Homelessness in schools across West Virginia


BECKLEY, WV (WVNS) — School can be difficult for children and young people, having to balance their studies, social life, and after school activities. But for some kids in our state, school can be difficult because they do not know where they are sleeping that night, or where their next meal is coming from. In fact, that is the case for more than 10,500 children and youth in West Virginia.

Marguerite Lawson is a child mentor and case manager at Pine Haven Center in Beckley.

“It can happen anytime. You never know when you’re going to be homeless. It can happen to anybody,” Lawson said.

Homelessness is a critical issue that West Virginia and the nation is facing. It is difficult for any one going through it, but especially for school aged children.

“When you get to school, you’re hungry, you’re tired. Worried about mom and dad. Where are they at for the day? Or your brother and sister. Things like that,” Lawson said.

But if worrying about the roof over your head is not enough, these students face the risk of being bullied if their classmates learn where they come from.
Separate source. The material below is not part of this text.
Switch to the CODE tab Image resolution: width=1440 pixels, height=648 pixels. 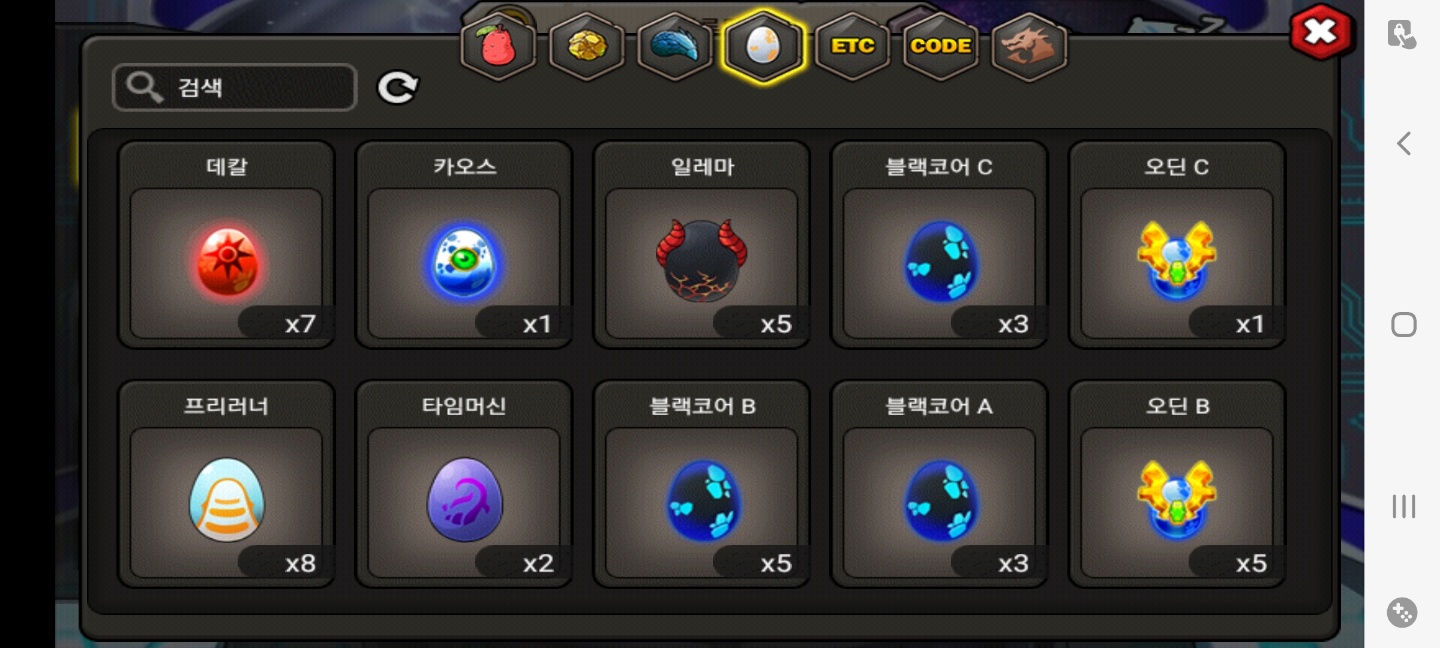(x=940, y=46)
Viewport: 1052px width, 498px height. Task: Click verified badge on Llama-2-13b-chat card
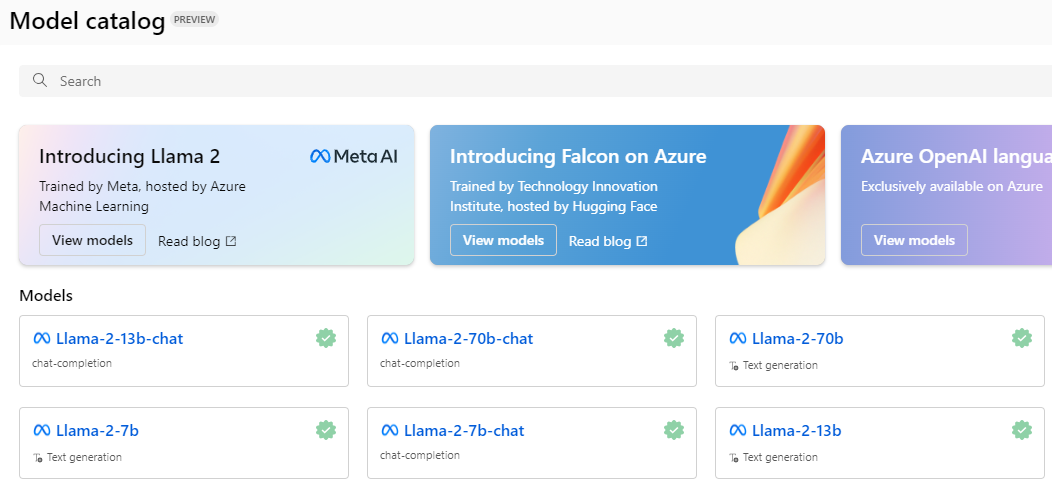(x=326, y=338)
“They’re worried about being picked on for coming from the shelter or worried about if someone finds out they live here at the shelter.”
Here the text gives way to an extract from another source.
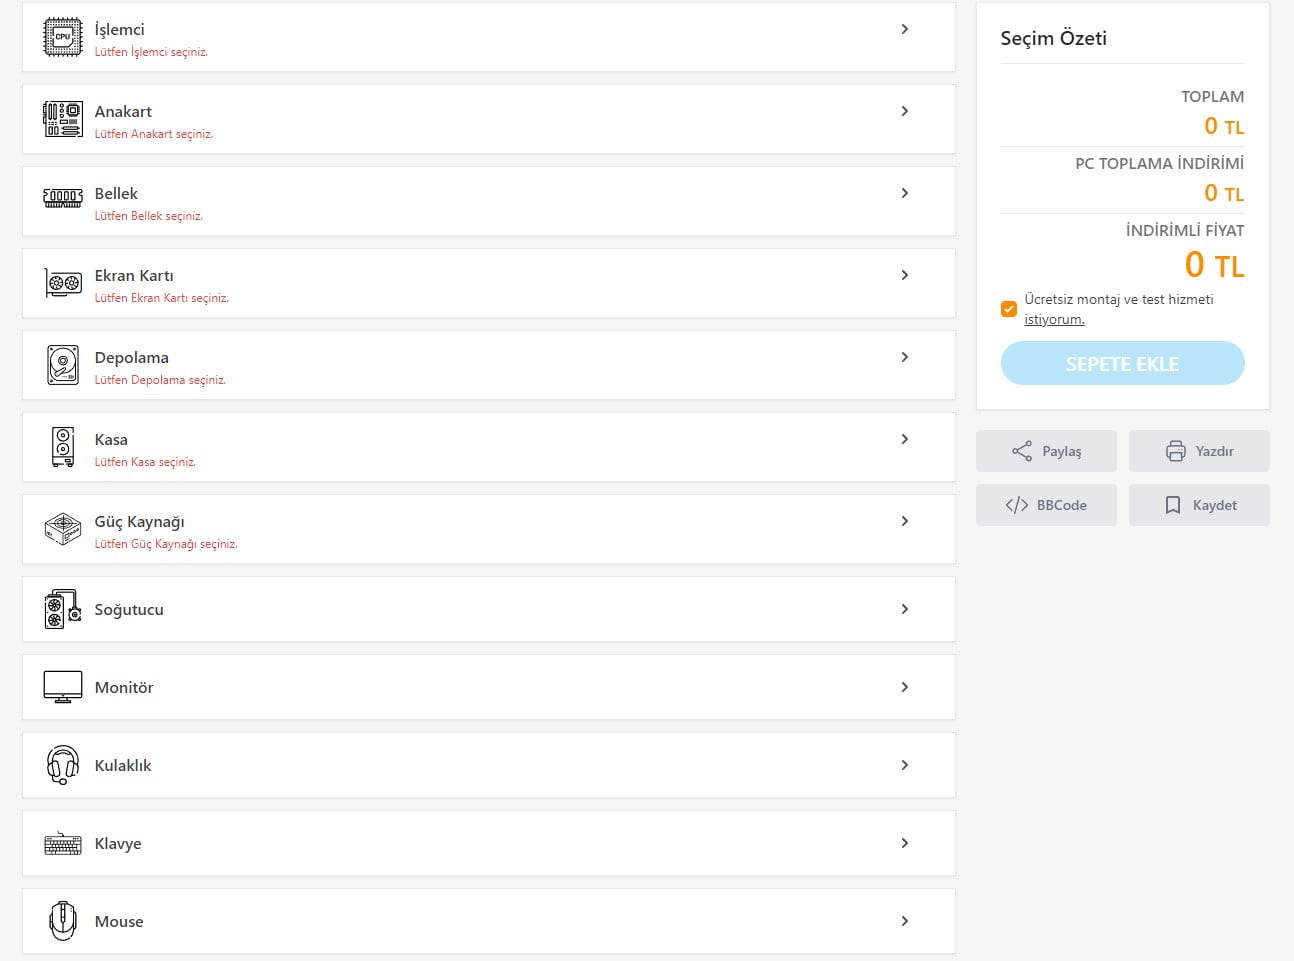Click the power supply icon for Güç Kaynağı
Viewport: 1294px width, 961px height.
[x=63, y=529]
Pine Haven Center is a homeless shelter that houses people for about 30 to 40 days. They help people learn trade skills, find affordable housing, get medical help, and more. For the children who come in, they make sure they are getting the education to which they are entitled.
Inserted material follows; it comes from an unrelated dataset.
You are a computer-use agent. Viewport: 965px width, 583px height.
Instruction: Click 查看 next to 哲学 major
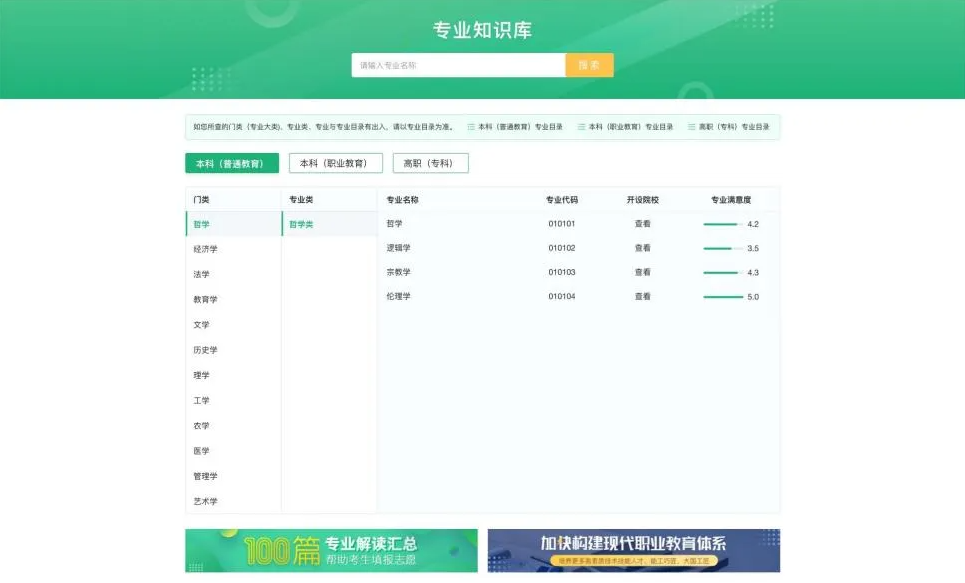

“No child is left behind. It’s not fair for the children. We work with the board of education so that no child or youth here…we make sure they have equal access to free education,” Lawson said.

They work with the Raleigh County Board of Education to ensure that the student has presentable clothes, a backpack, and lunch for the day. The shelter also offers programs that educate the children staying there, in case they have missed school in the past.

“It’s so they can learn social skills, life skills, It’s just important for them to be there so their minds can advance along with the other children,” Lawson explained.

U.S. Senators Joe Manchin and Susan Collins, of Maine, just recently applauded the passage of their resolution that was passed by the senate unanimously. With that, they named November as National Homeless Children and Youth Awareness Month.